§ PASSAGE:
▼

# Foundations of AI & ML
## Session 05
### Experiment 1 - Part 3
## "Sequential" Gradient Descent

**Objectives:** We will use single sample(Sequential) Gradient Descent Method in this Experiment and see the variations when each and every single point is used instead of the Batch.

**Expected Time:** This Experiment should take around 15 mins

In [None]:
import pandas as pd
import numpy as np
import scipy.stats as stat
%matplotlib notebook
import matplotlib.pyplot as plt
from sklearn.utils import shuffle
import time

### Read the data:

In [None]:
data = pd.read_csv("../Datasets/regr01.txt", sep=" ", header=None, names=['l', 't'])
#print(data.head())
#print(data.tail()) 
#data = shuffle(data)

▲

§ SOURCE MATERIAL:
▼

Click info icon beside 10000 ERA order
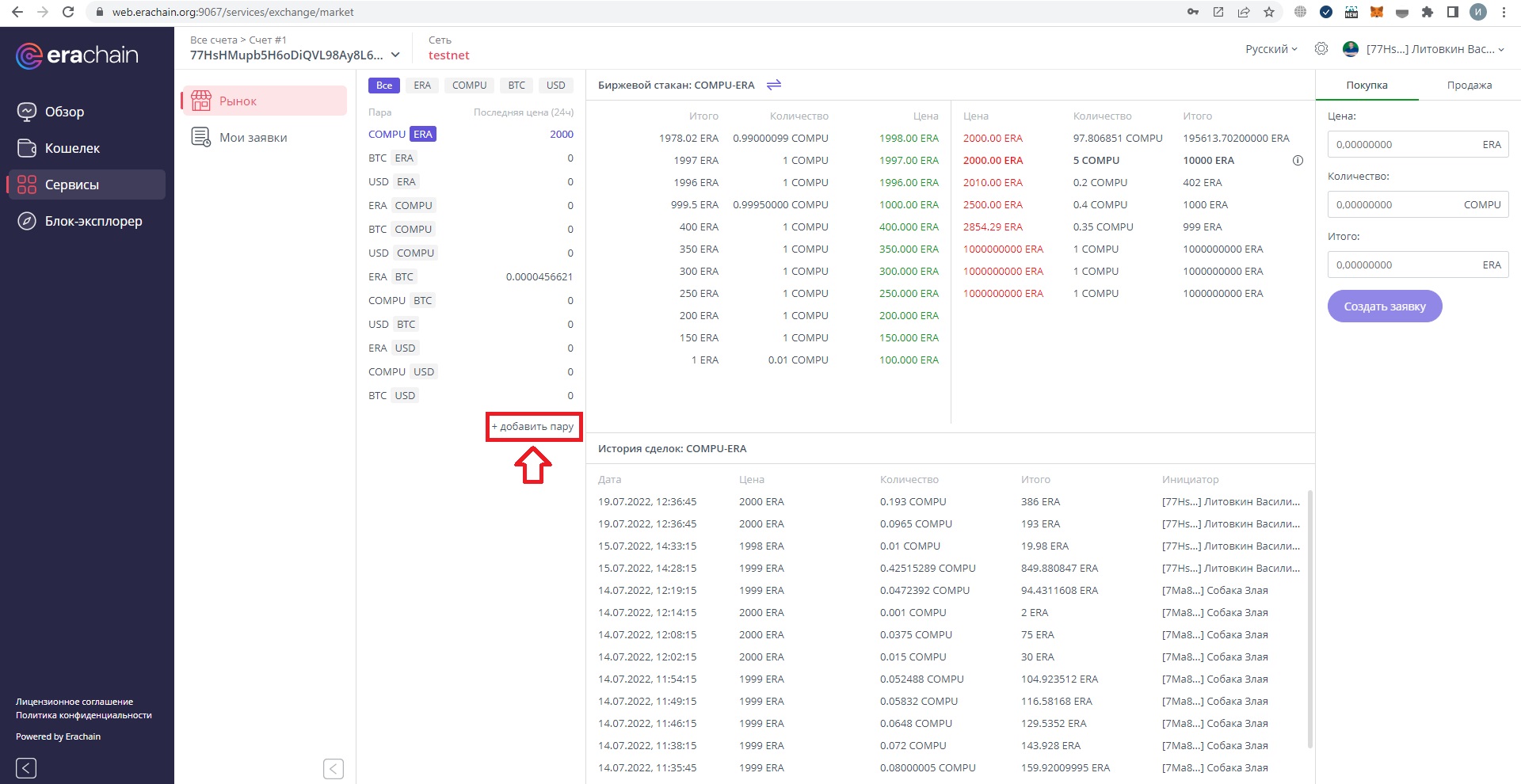 tap(1298, 160)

▲

§ TASKS FOR THIS EXERCISE:
A – According to the gradient descent notebook, about how long should the experiment take?
B – List every module that the gradient descent notebook imports from.
C – Carry on the gradient descent notebook from its last line.

§ TASK RESPONSES:
A – Around 15 minutes.

B – pandas, numpy, scipy.stats, matplotlib.pyplot, sklearn.utils, time

C –
#data

In [None]:
l = data['l'].values
t = data['t'].values
tsq = t * t

In [None]:
l.shape

### Single sample - Sequential

Now we will calculate the essenial parts of the Gradient Descent method
using each and every single point.

$y = mx + c$

$E$ = $(y_i - y)^2$

$\frac{\partial E }{\partial m}$ = $ -(y_i - (mx_i + c)) * x_i$

$\frac{\partial E }{\partial c}$ = $ -(y_i - (mx_i + c))$

In [None]:
def train(x, y, m, c, eta):
    ycalc = m * x + c
    error = (y - ycalc) ** 2
    delta_m = -(y - ycalc) * x
    delta_c = -(y - ycalc)
    m = m - delta_m * eta
    c = c - delta_c * eta
    return m, c, error

def train_per_sample(x,y,m,c,eta):
    for x_sample, y_sample in zip(x, y):
        m, c, e = train(x_sample, y_sample, m, c,eta)
        #print(m,c,e)
    return m, c, e

def train_sequential(x, y, m, c, eta, iterations=1000):
    for iteration in range(iterations):
        m, c, err = train_per_sample(x, y, m, c, eta)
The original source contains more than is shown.